The emptiness that we talked about earlier is when the multiple self cannot breathe in the social imaginary. It is aware of its situation but cannot breathe, act, fulfill anything that can be construed as a goal or orientation. This emptiness results from a certain reflection, a self reflection on the goals and orientation and the beliefs grounding them. One form of suppressing this emptiness is by creating emptiness all around, a deluded attempt at destruction as if destruction would make a difference. One finds the emptiness overwhelming and either tries to disprove it by believing that something could be done, even if it is an attempt of spreading that emptiness, or sharing it. This is what exemplifies itself in literary and artistic creations, or in aphoristic or philosophical depictions of the state of the world in what claims to be an acute clarity stage of reflection. This is where we come back to nihilism.

The nihilism that we are talking about is of that kind of sublimation. It is not nihilism then if nihilism means or represents the emptiness described above. Nor is revolutionary action aiming at destruction and annihilation nihilism in other sense than the one described above: a sublimational activity attempting at evading the emptiness at issue.

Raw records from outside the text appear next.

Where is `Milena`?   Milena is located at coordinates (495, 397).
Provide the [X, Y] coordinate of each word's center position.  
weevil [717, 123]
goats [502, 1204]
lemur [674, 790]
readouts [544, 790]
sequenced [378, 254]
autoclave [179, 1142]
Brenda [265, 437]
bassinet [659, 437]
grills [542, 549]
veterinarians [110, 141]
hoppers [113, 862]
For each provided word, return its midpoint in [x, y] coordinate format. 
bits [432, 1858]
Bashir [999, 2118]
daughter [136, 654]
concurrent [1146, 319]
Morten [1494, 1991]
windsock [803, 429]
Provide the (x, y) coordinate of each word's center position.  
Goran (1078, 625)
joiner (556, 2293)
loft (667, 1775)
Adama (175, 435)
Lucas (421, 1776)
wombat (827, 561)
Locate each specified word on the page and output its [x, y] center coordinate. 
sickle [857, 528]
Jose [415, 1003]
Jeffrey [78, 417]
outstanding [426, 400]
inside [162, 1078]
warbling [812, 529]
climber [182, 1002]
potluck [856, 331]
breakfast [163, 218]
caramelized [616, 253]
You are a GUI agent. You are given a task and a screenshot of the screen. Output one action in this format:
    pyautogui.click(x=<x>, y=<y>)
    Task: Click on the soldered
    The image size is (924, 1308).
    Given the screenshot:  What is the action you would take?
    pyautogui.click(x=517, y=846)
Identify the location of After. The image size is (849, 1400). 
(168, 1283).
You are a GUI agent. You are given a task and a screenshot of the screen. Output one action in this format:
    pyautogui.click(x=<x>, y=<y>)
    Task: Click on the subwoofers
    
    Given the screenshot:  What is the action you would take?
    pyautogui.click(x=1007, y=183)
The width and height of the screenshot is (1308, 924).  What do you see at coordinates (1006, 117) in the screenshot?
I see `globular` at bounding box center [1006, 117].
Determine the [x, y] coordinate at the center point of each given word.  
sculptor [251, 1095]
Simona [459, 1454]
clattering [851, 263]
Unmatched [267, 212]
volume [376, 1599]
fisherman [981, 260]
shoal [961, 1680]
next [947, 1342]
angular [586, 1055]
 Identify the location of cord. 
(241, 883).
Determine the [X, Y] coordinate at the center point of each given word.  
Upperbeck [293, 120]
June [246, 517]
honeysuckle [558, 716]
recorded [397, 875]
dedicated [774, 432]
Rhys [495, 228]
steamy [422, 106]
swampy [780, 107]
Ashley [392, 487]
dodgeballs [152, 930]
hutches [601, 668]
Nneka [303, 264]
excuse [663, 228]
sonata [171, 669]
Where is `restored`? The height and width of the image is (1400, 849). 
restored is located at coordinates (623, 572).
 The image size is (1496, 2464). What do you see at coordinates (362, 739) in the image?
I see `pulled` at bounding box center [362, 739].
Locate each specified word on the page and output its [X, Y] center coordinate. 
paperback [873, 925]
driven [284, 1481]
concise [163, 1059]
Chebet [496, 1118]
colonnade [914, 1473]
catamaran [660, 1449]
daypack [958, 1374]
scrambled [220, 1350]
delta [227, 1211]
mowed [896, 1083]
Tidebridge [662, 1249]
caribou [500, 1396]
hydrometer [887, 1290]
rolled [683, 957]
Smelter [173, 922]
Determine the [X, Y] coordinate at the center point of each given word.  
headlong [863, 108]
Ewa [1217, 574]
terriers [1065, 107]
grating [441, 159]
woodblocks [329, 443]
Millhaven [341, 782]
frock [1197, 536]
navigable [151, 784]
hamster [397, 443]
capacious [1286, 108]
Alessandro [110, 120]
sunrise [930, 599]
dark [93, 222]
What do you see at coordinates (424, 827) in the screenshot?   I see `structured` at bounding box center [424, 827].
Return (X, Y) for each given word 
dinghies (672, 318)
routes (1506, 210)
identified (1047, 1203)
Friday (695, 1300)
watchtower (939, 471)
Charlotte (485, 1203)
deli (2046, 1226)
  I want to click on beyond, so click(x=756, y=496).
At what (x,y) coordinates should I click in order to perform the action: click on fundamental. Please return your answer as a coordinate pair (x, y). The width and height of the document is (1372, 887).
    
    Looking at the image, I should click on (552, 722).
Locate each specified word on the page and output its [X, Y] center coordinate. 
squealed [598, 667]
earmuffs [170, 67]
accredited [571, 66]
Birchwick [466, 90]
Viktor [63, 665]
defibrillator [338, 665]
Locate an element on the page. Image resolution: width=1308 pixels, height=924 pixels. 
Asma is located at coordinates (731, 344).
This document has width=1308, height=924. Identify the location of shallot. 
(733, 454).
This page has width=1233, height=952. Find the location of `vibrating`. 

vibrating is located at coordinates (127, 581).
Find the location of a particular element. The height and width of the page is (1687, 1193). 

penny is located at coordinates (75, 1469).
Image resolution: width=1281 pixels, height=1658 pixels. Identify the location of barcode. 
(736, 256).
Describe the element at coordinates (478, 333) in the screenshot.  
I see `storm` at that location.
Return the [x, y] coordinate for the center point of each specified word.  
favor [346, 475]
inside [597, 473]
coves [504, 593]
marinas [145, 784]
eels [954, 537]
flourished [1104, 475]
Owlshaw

We will not be addressing the question of emptiness then, but a different question, that of nihilism. Nihilism has a relatedness to this emptiness but a reactive one, if one may say so. Communication requires a set of conventional signs and symbols that are productive. They produce meanings. It seems that if anything could be said about the emptiness pointed to above is the groundlessness that takes away from any goal or orientation or any meaningful productivity. Writing, talking, communicating, destroying, all are activities that are, by and in themselves goals and orientations. How can they be compared to that emptiness that is defined as a lack of orientation and goal?